Please copy exactly the lines from the one containing "Instruction: Enter fullscreen" to the end of the entries, both included, and nothing else. Omit every picture.

-- ENTRIES PROVIDED follows --

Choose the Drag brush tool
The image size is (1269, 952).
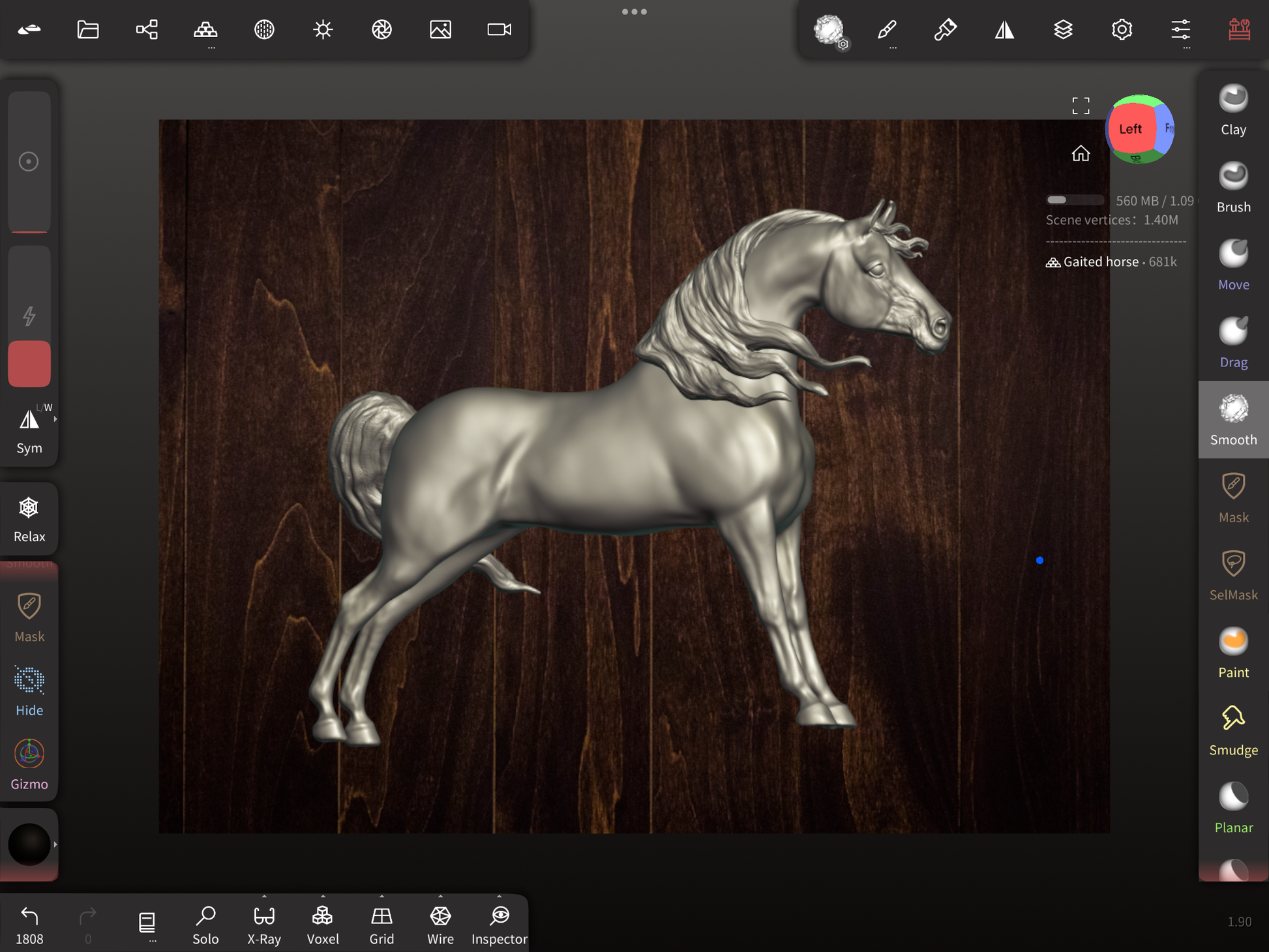1232,342
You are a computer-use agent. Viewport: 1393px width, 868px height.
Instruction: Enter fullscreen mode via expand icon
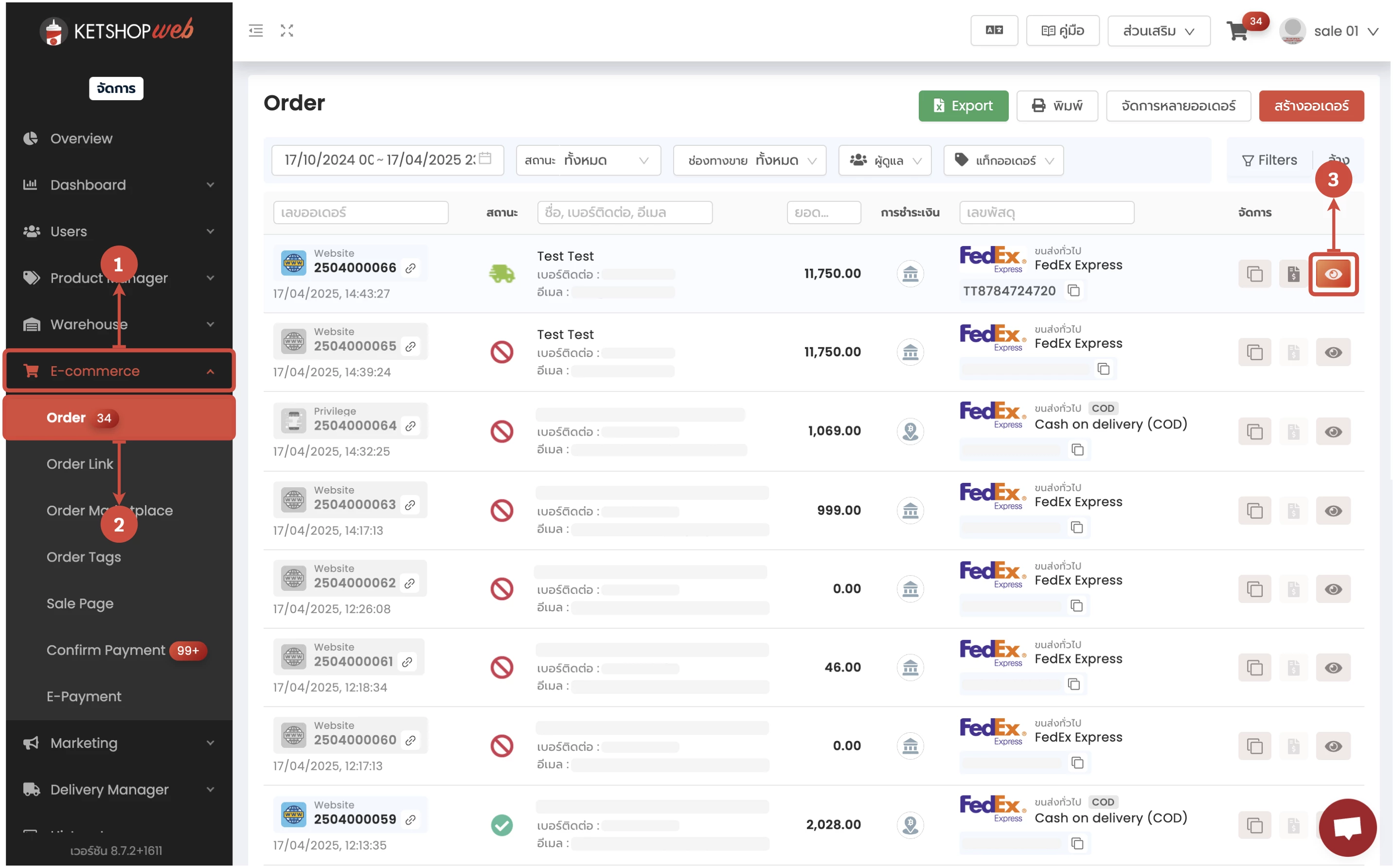tap(286, 31)
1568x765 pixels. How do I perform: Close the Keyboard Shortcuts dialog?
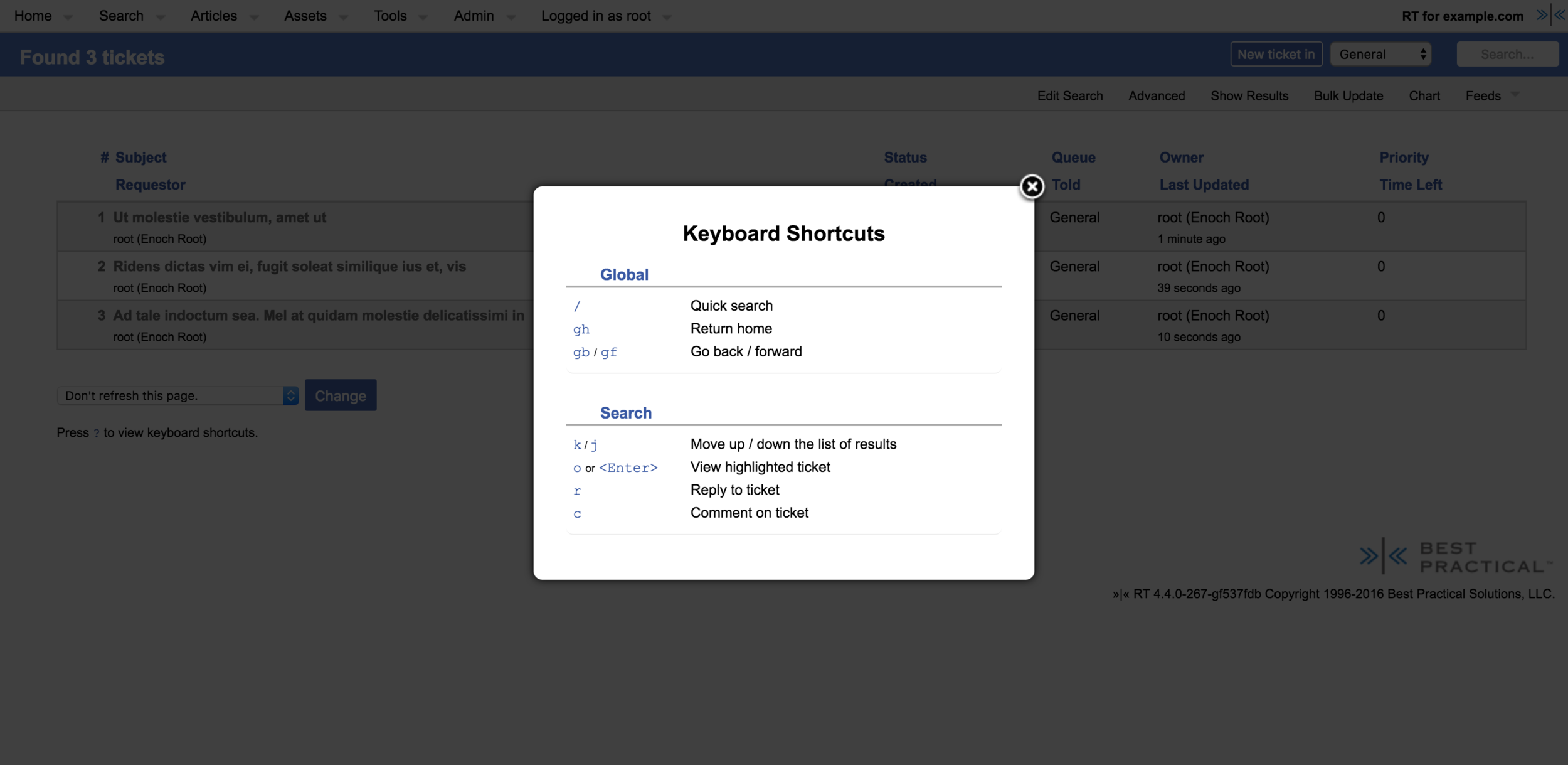click(x=1032, y=186)
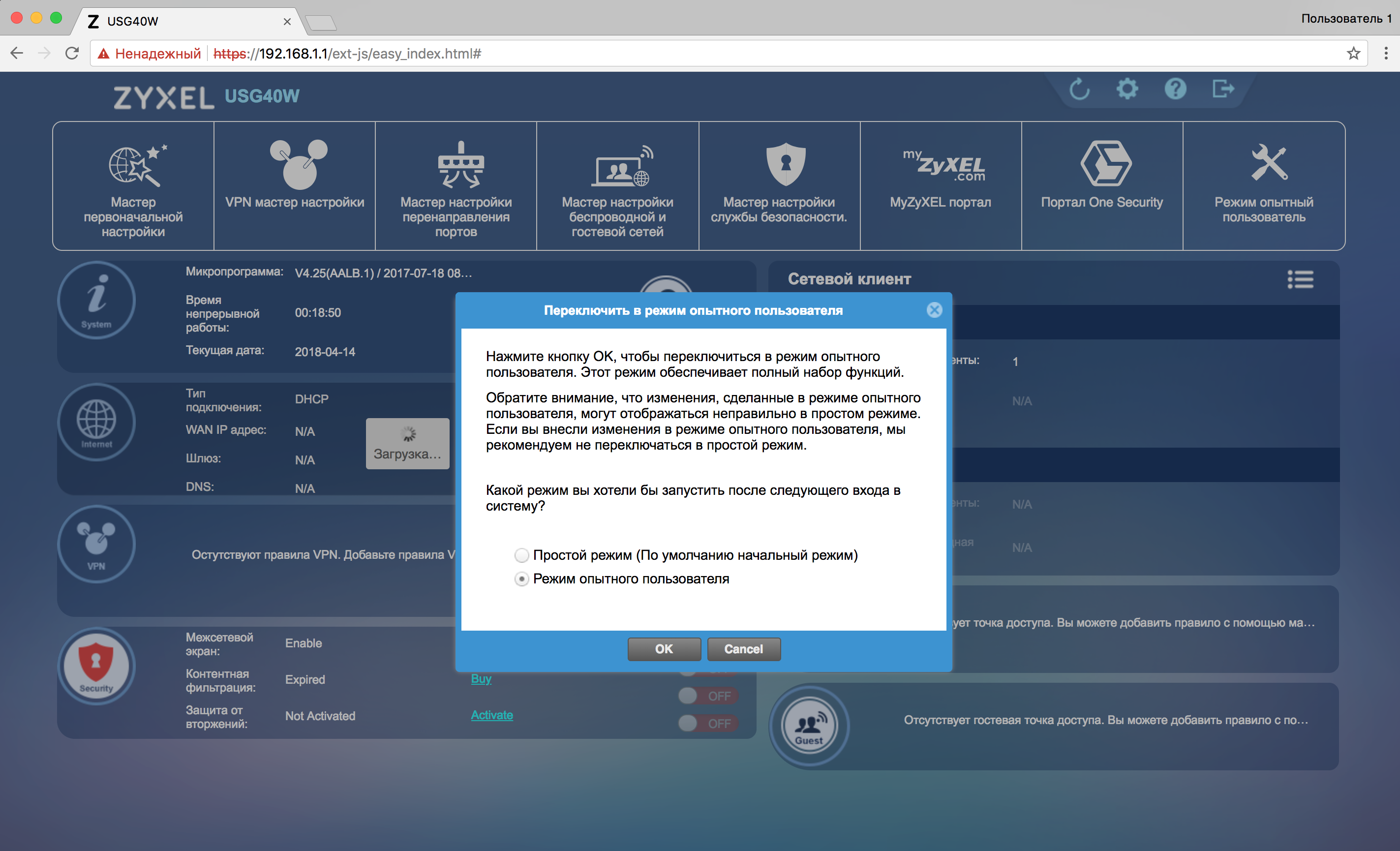Viewport: 1400px width, 851px height.
Task: Select the simple mode radio option
Action: [521, 555]
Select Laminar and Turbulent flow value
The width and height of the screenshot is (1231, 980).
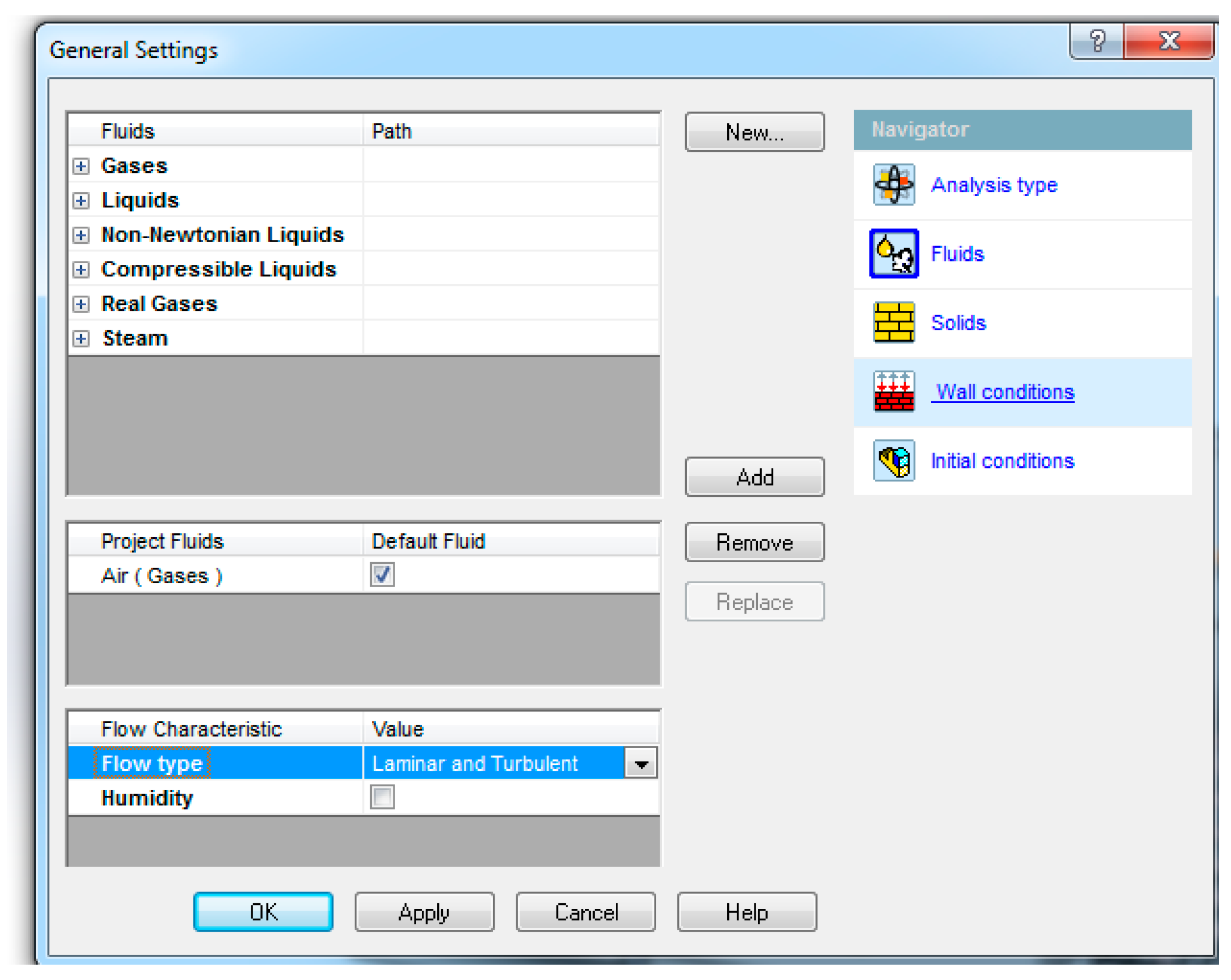point(475,763)
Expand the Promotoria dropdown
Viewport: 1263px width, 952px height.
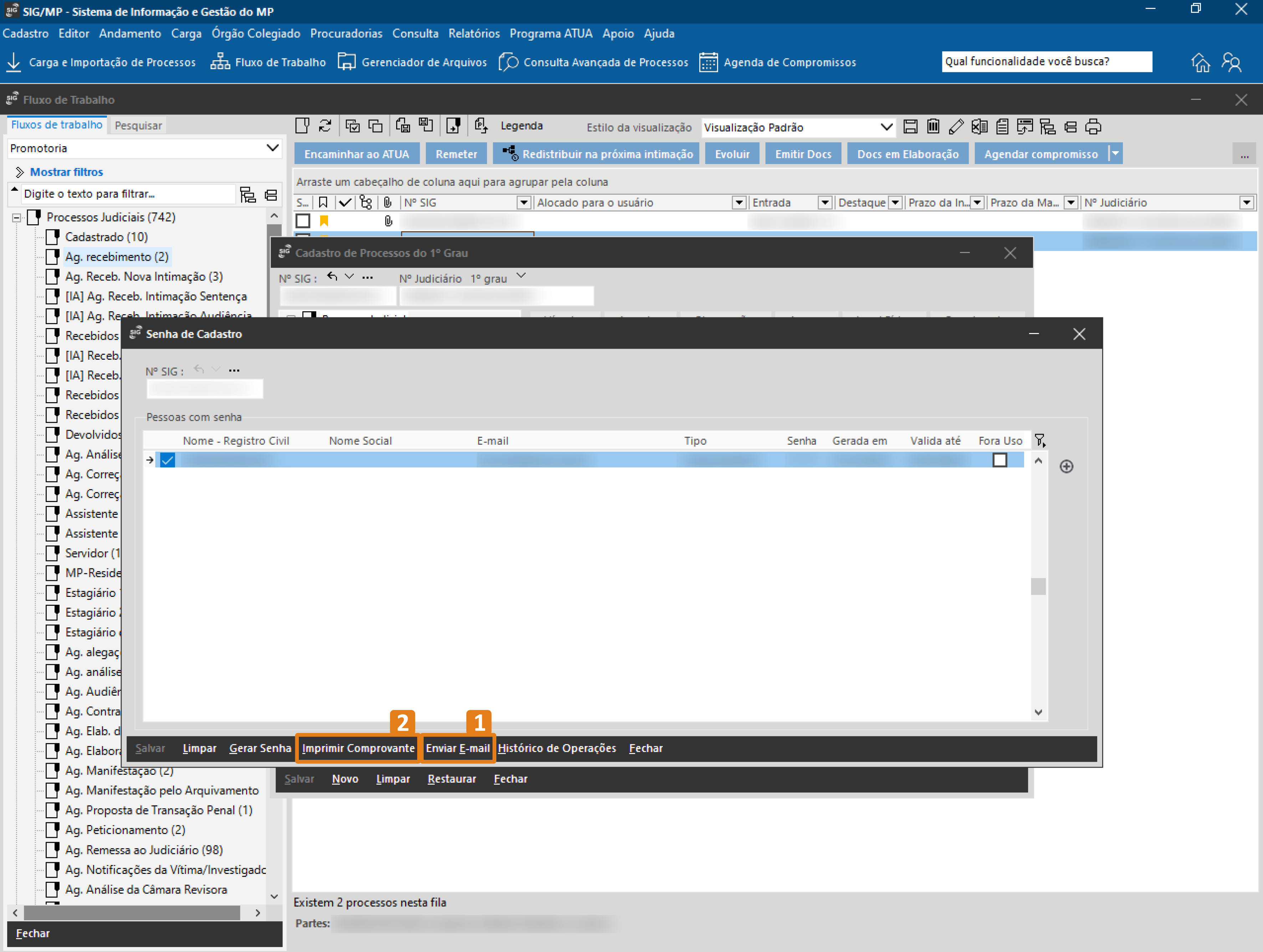273,148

-- ENTRIES PROVIDED concluded --

- RESULT FOR THIS TASK
Instruction: Enter fullscreen mode via expand icon
tap(286, 31)
1568x765 pixels. How do I perform: Close the Keyboard Shortcuts dialog?
click(x=1032, y=186)
Viewport: 1400px width, 851px height.
Task: Select the simple mode radio option
Action: [521, 555]
Select Laminar and Turbulent flow value
The width and height of the screenshot is (1231, 980).
point(475,763)
Expand the Promotoria dropdown
Viewport: 1263px width, 952px height.
273,148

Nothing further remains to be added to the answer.